Lo recuerdo como si acabara de suceder. Ese día de dolor, es uno de los pocos recuerdos que me acompañarán, después que mi memoria se niegue a seguir viva. Estaba terminando el día y, agobiado por el horrible calor de Houston en Julio, me había refugiado en mi casa a terminar un trabajo. El teléfono al lado de mi escritorio sonó como a las 6 de la tarde. Atendí. Al otro lado de la línea escuché la voz de mi padre. Era raro. Papá no solía llamarme. Hicimos un poco de conversación banal (yo siempre esperaba que él explicara el motivo de sus raras llamadas) cuando de pronto, carraspeo mediante, me lo dijo: Un examen de rutina había dado paso a otros exámenes más específicos que, a su vez, habían dado paso a un diagnostico indudable: tenia cáncer y el pronostico no era bueno; su descuido, o tal vez su miedo, había contribuido a la formación de una metástasis y, nada, la cosa estaba mal. Papá, científico e inteligente, sabia lo que cabía esperar y me lo dijo con detalles. Al final de la conversación, supongo que por la certeza de que los ruidos que escuchaba eran mis lagrimas, me prometió darnos un abrazo muy pronto y me dio la bendición.

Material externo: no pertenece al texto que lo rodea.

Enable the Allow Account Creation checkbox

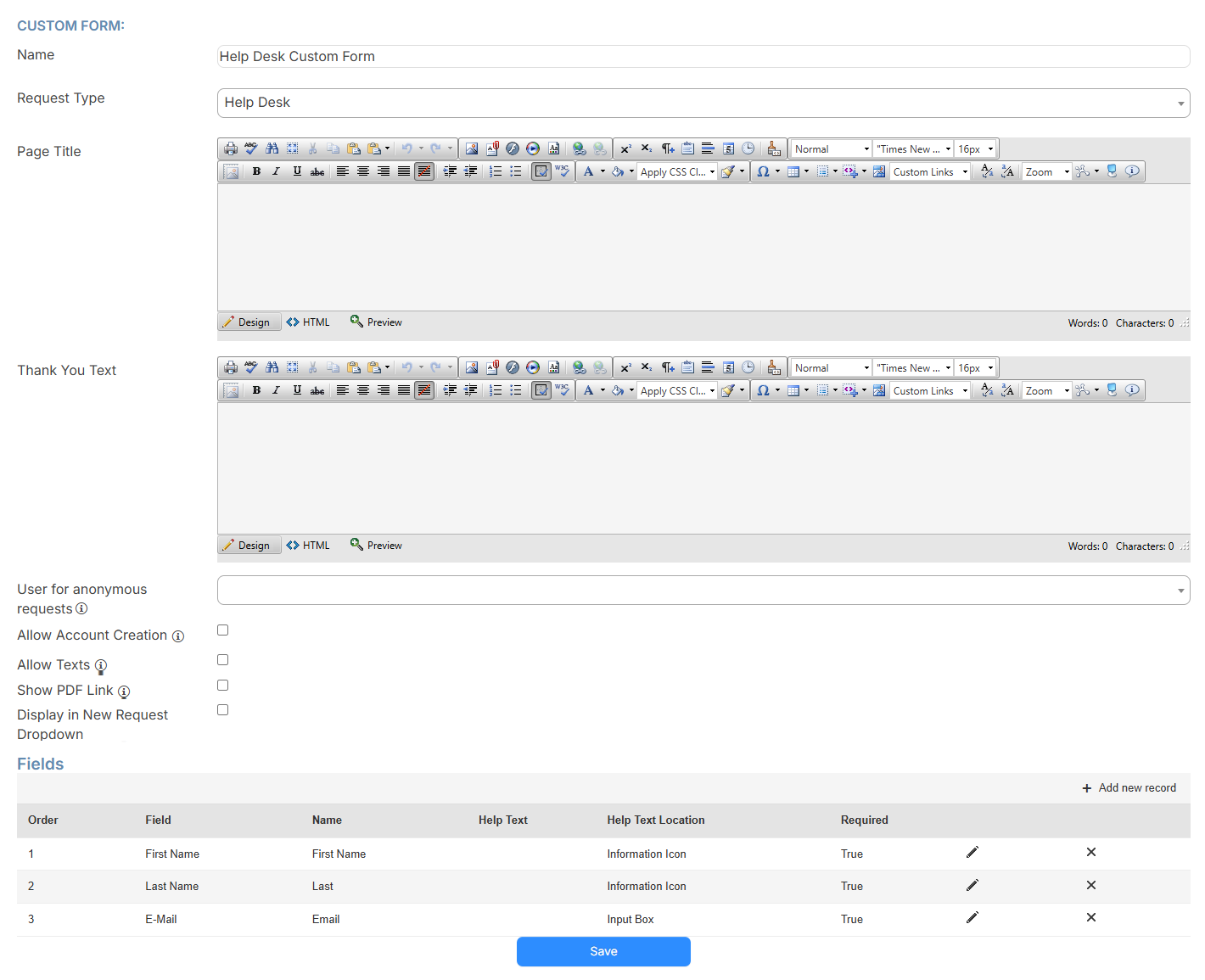[222, 630]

Un poco menos de dos años más tarde, Papá moría en su casa de Mérida agotado por una lucha que fue estéril, pero necesaria, desde el primer día. No pude venir a decirle adios. Esa despedida la habíamos tenido en una larga conversación unos días antes. Fieles a una costumbre que establecimos desde el principio, Papá y yo hablábamos con enorme frecuencia de su enfermedad. Intercambiábamos información sobre tratamientos y hacíamos chistes sobre la eventualidad de su muerte. Desde el primer día en que su diagnostico fue confirmado, todos en la familia y entre sus amigos, supimos exactamente lo que estaba pasando. No tuvimos tiempo para falsas expectativas, ni ganas de otra cosa que no fuera orar por un milagro. Nosotros y sus amigos, estábamos cabalmente informados de todo lo que sucedía. Nuestro universo, conmovido por el zarpazo inclemente de la enfermedad, respondía a sus demandas y cumplía sus ciclos, preparándose con madurez para enfrentar un designio que, aunque nos parecía cruel, nos había tocado vivir unidos y en claridad.

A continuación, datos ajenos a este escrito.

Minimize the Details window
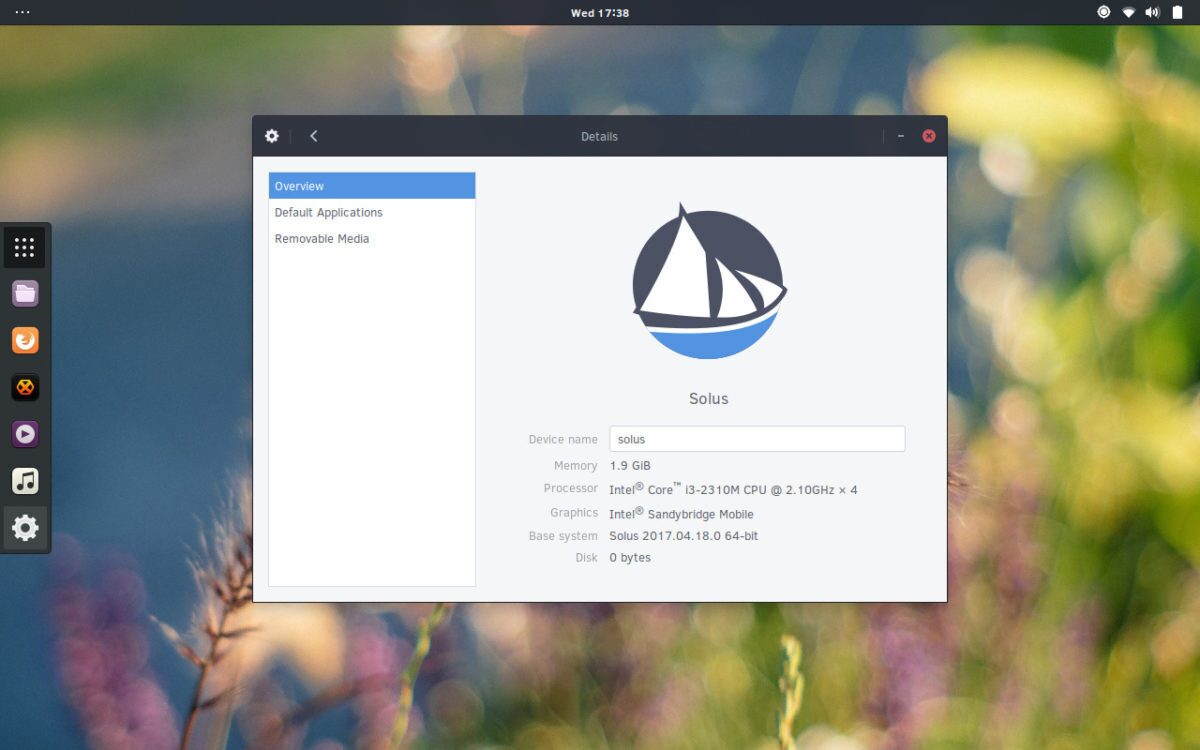This screenshot has width=1200, height=750. pos(901,136)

Siempre pensaré que fue más fácil porque no hubo engaños. El paciente, el único con el derecho de hacer con su enfermedad lo que quiera, optó por hacerlo publico. Una vez, una amiga suya lo vio en la calle y por decir algo amable, sabiéndolo enfermo, le dijo
- Que buen semblante tienes...te ves muy bien
Papá le respondió con una de sus ocurrencias legendarias:
- Claro, si yo no tengo nada en el semblante, yo lo que tengo es Cáncer.
De esa forma, salvadora tal vez, el hombre que fue mi padre, luchó de cara a la galería contra el cáncer de próstata y sus metástasis.
Entiendo el derecho de cada quien a vivir su cáncer del modo que le provoque. Entiendo esos niveles de soledad acompañada que deben aceptarse después de un diagnóstico como ese. Lo que no entiendo es que no sea la verdad absoluta lo que rodee al enfermo. Lo que no entiendo son los rumores irresponsables que surgen desde la cama misma del enfermo. Lo que no entiendo es la ligereza.
Se muy bien de que se trata el cáncer. Lo he vivido. Y cada día que pasa me reconforta la idea de un padre que, no por valentía, prefirió hablar de su enfermedad antes de enfrentarla a mentiras. Tal vez porque él sabía que a lo único que no podemos mentirle es a los designios de Dios.
Algún día, ¿alguien nos dirá la verdad?